7 things I don’t like @ being an Academic

11 May 2012, 1500 EDT

dork

This genre is growing on the Duck, so here are are a few more thoughts before you take the PhD plunge. Enjoy your last summer to read as you choose, without following a peer reviewer or a syllabus. Such lost bliss…

Generally speaking, yes, I like being an academic. I like ideas and reading. I like bloviating at length. The sun is my enemy, and exercise bores me. I would really like to be a good writer/researcher. Including grad school, I’ve been doing this now for 15 years, so clearly I could have switched. I am committed. But there are at least 7 things I didn’t see back in my 20s when I had romantic ideas that if I got a PhD, I’d be like Aristotle or John Stuart Mill – some great intellectual with real influence on, what a Straussnik once called to me, ‘the Conversation,’ which I took in my heady, pre-game theoretic youth to be this (swoon).

1. It’s lonely.

I didn’t really think about this one at all before going to grad school. In undergraduate and graduate coursework, you are always very busy and meeting lots of people. You live in a dorm or fun, near-campus housing, you have lots of classes, you hit the bars on the weekends, you go to department functions. Girlfriends/boyfriends come and go. So even if you didn’t like 9 of the 10 people you met, you were meeting so many, that you eventually carved out a circle and did fun stuff that kinda looked like the 20-something comedies you see on TV. But once you hit the dissertation, you are suddenly thrown back on your own, and you really re-connect, or try, with your family, because they’re the only ones who’ll put up with your stress. You spend way too much time at home, alone, in a room, staring hopelessly at a computer screen. You don’t really know what you’re doing, and your committee, while filled with good, smart people who are almost certainly your friends, can’t really do this for you, even though you try to push it off on them.

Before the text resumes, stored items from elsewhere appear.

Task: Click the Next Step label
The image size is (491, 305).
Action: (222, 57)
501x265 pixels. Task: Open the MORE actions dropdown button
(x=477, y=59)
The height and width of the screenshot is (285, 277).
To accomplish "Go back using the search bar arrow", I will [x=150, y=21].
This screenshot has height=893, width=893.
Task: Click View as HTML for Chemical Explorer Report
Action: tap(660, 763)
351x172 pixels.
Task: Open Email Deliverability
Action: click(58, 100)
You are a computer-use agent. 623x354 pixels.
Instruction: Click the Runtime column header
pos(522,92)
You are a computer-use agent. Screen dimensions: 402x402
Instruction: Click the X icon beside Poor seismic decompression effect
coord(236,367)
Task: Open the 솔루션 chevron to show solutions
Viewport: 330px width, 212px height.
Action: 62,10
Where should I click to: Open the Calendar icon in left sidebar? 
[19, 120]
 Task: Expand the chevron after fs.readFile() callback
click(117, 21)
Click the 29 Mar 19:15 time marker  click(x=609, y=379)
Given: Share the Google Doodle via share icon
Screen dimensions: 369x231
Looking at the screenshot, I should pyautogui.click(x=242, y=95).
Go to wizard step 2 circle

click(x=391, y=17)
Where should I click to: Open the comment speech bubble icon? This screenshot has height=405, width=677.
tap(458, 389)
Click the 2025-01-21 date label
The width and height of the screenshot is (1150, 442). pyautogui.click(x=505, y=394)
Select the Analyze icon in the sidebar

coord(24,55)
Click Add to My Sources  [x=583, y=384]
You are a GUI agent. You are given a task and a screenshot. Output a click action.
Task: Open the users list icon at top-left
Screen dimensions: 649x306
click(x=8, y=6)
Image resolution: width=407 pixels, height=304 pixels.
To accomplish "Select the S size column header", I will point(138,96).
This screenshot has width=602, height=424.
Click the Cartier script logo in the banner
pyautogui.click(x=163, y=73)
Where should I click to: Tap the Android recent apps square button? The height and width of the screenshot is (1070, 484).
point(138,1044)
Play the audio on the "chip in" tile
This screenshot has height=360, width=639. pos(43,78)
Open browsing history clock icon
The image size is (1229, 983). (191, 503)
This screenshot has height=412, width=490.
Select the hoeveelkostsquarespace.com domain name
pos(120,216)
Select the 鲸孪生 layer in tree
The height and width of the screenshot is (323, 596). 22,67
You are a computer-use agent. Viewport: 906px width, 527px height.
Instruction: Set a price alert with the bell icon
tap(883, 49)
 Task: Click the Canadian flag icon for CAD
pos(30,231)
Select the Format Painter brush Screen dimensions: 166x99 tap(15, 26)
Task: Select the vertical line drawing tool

Then, when you get your job, you spend lots of time in your office or your home office, because the publication requirements are intense (or at least, they feel that way, because you still don’t really know what you’re doing). Maybe you do a joint paper, but the collective action problem strikes. Pretty soon, you spend lots of time, alone, with your office door shut. You eat lunch at your desk, and you read at night in your home office after dinner. It’s the only way to keep up (more on that below). Isn’t that a weird sort of existence that seems unhealthy given that ‘man is a social animal’? I remember at a conference once a few years ago, a colleague opened it by saying, ‘we like going to conferences, because we get lonely all day at work by ourselves.’ I’ve always remembered that remark for its sheer honesty. The room erupted in laughter and approval.

Sure I could meet people if I had cool hobbies like mountain climbing or biking, but how many academics do that? That’s…outdoors, and far too healthy. And who has time for that? I need to read 20 book and articles just for my r&r. I gotta spend my weekends reading, blogging, and chewing my fingernails in anxiety over the quality of my work. And the rest of my time goes into family. Sure, I could let myself get sucked into academic service to expand my circle, but how often have you seen academics trying to get out of service and such, in order to get back to their offices to research, alone?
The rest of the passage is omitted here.